Me asusta pensar que soy el único cuerdo en esta irrealidad absurda. No sé si es el purgatorio, el cielo o el infierno, porque aunque el tiempo corra más aprisa, corre. La omniscencia, pienso, tampoco es una opción, pues no puedo despertar y todo cambia: los aromas, las posturas y la gente. Creo que los colores han cambiado, incluso cuando el cielo es el mismo. Aquella luminosidad me ciega, su oscuridad me inunda de desasosiego; el incambiable frío me corroe desde dentro. Sí, existe la dualidad. A veces es blanco, a veces negro, a veces ambos.
Añoro despertar con el canto de los canarios en mi tibia cama y besar los labios de Carmina; sus pestañas, su frente, su cabellera dorada; recorrer con mis dedos su bianca tez. Desde el cuello hasta los pies. Tan tersa, tan pulcra. Volver a subir con sutileza, pero degustando con mi nariz su perfume natural. Inocente aunque maduro. Inspirarlo todo: su sudor como el rocío de las flores, el aroma de sus senos y el sutil tufo de cebo que desprende su cabellera de oro. Desmontar su pulcritud con un suspiro, implorando por su amor, diciendo “io t’amo, bella mia, senza ragione e con ragione, dal mare alle stelle. Sempre”. Tomar sus manos igual de pálidas, jurar que nos casaremos delante del padre Satorio, bajo la cúpula de la catedral; que le daré un vestido con bellísimas estolas e hilo de oro, que viajaremos por el mar hasta el Vaticano para consumar nuestro amor frente al Papa. Y que ascenderemos como palomas al lugar de eterno reposo bajo el manto de Dios. Todo aquello prometí entre besos que parecían eternos y pequeñas caricias, pero nada cumplí. No es para mi sorpesa que haya contraído nupcias con Tomasso dos lunas después de mi muerte…
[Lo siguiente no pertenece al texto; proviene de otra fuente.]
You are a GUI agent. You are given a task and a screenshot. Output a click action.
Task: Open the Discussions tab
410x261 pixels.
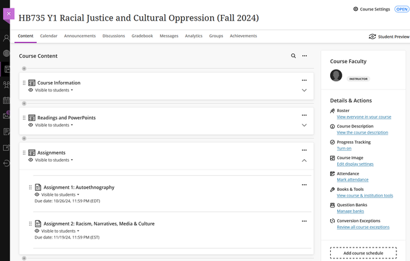(113, 36)
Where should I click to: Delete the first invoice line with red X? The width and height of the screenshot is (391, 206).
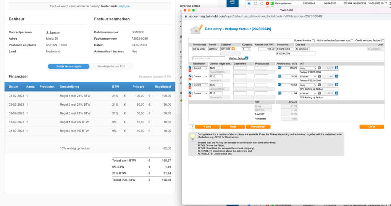pos(190,71)
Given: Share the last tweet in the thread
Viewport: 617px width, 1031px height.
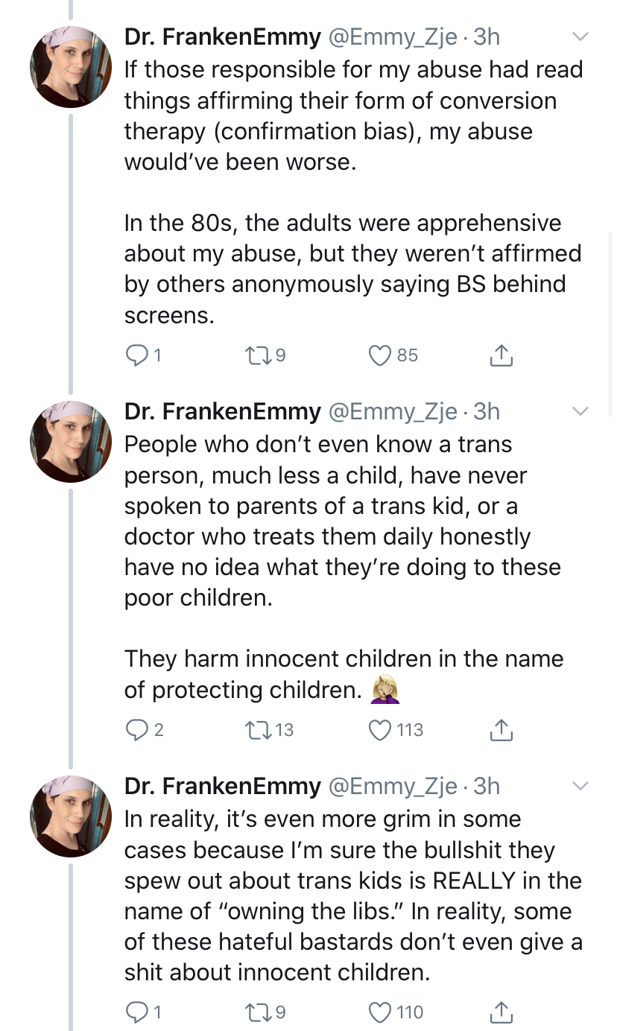Looking at the screenshot, I should pyautogui.click(x=501, y=1011).
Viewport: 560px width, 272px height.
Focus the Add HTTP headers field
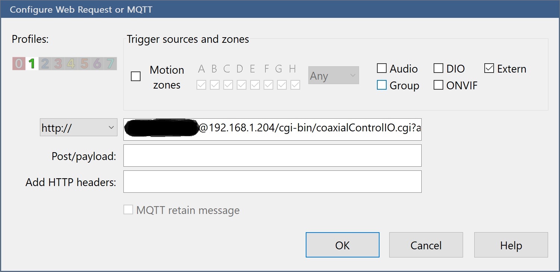[272, 182]
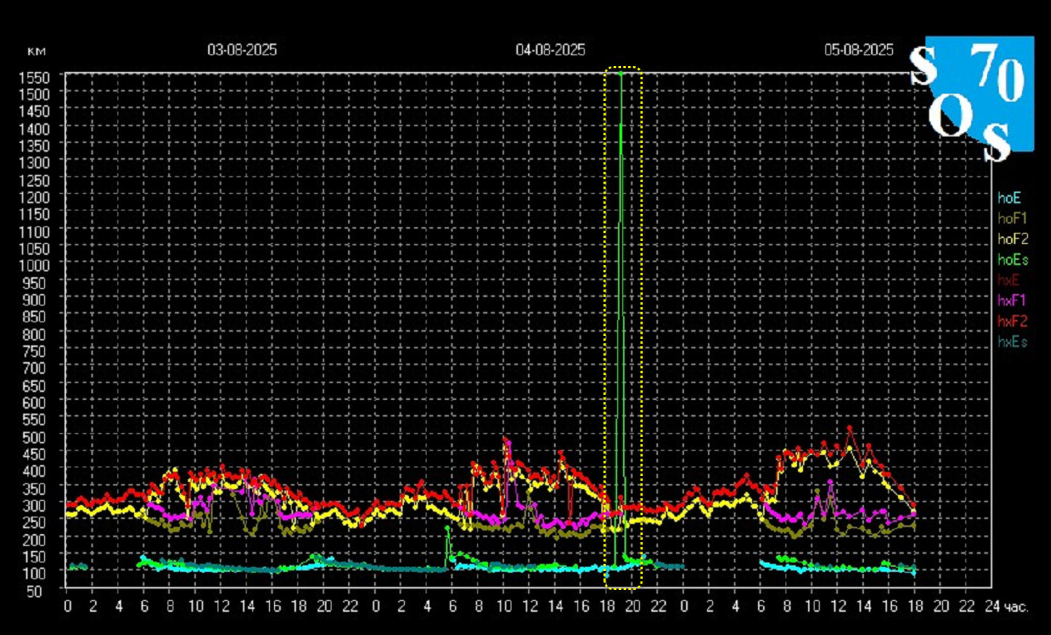The width and height of the screenshot is (1051, 635).
Task: Toggle the hoF1 legend entry
Action: pyautogui.click(x=1012, y=218)
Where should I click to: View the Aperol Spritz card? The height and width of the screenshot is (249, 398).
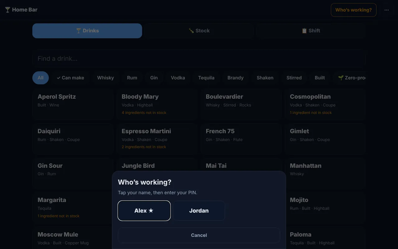(73, 105)
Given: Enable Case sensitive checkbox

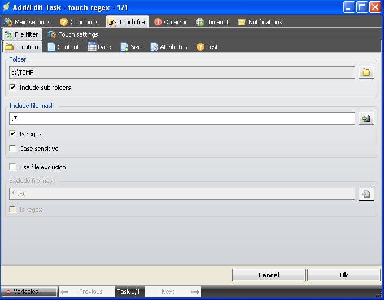Looking at the screenshot, I should 13,149.
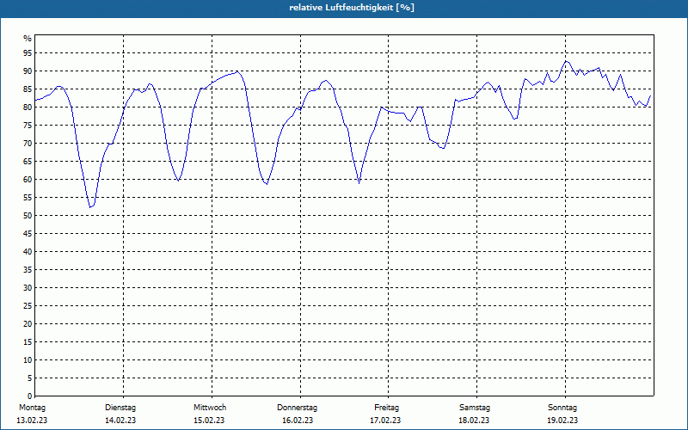Click the 19.02.23 date label
The image size is (688, 430).
coord(562,421)
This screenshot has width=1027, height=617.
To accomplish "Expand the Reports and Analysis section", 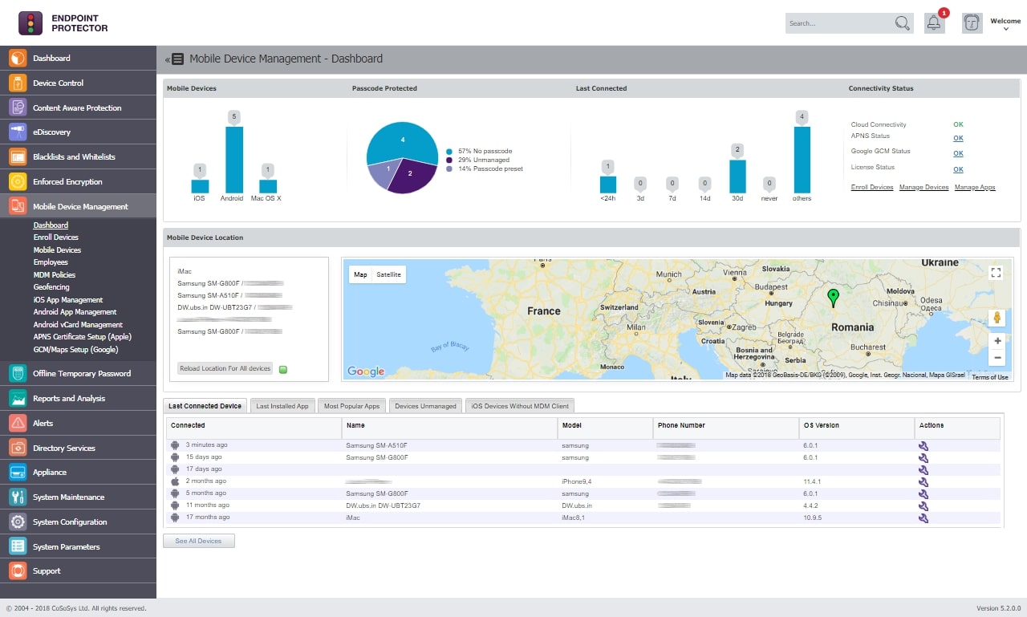I will click(x=68, y=398).
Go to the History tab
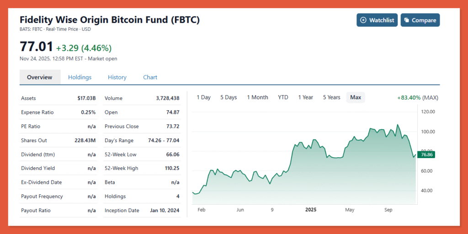Viewport: 468px width, 234px height. pos(117,77)
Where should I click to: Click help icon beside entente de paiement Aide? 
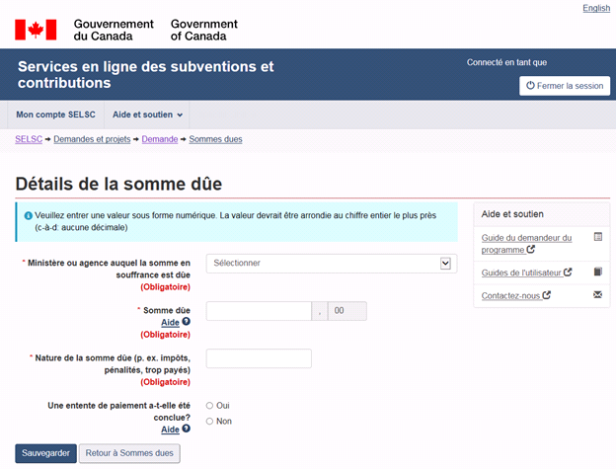186,430
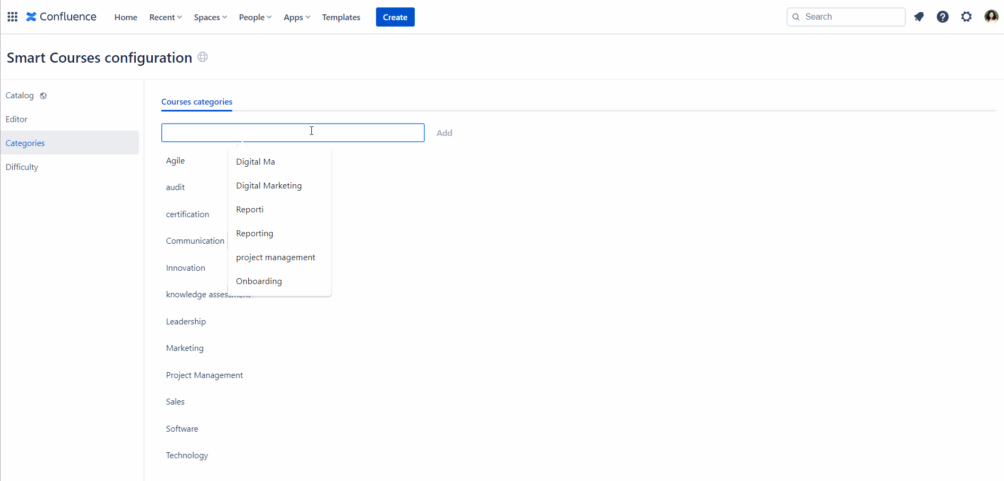1004x481 pixels.
Task: Click the Add category button
Action: pyautogui.click(x=444, y=133)

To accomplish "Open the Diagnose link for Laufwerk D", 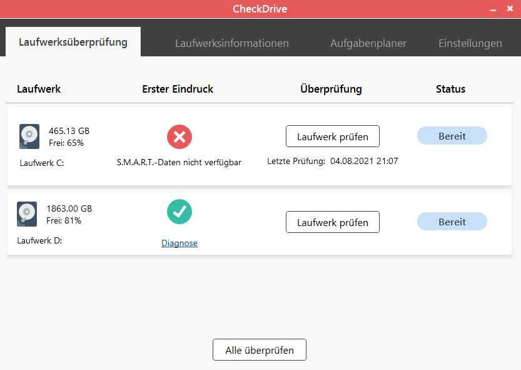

Cuando tomo las flores entre mis manos y cierro los ojos, pongome a pensar si lloró con odio o desdén, o si simplemente lloró; si pidió por mi alma. Al menos, yo pido por la suya.“In bocca al lupo, amore mio”,le susurré cada noche hasta el día de su muerte. Sonreía, lo noté más de una vez, mas ella a mí no.
Con el tiempo advertí que la gente se toca el cuello cada vez que camino cerca. ¿Es acaso este efecto el colinde de almas? ¿Y si no surjo esta vez? ¿Si duermo hasta la eternidad?, ¿podré soñar con il mio amore hasta que los sueños se me acaben?
Desearía saber la respuesta a mis preguntas. Me oxida pensar y sentir. Mañana no surgiré, lo he decidido. Puedo ser el fantasma de los florentinos sin vagar con un rumbo en mente: cambiante pero estático, por la tierra de los artistas, de los pensadores, de los amantes y asesinos. Dormiré en lo profundo hasta que me reemplace otro Giovanni di Recchio. Y, quién sabe. Quizá sea yo mismo.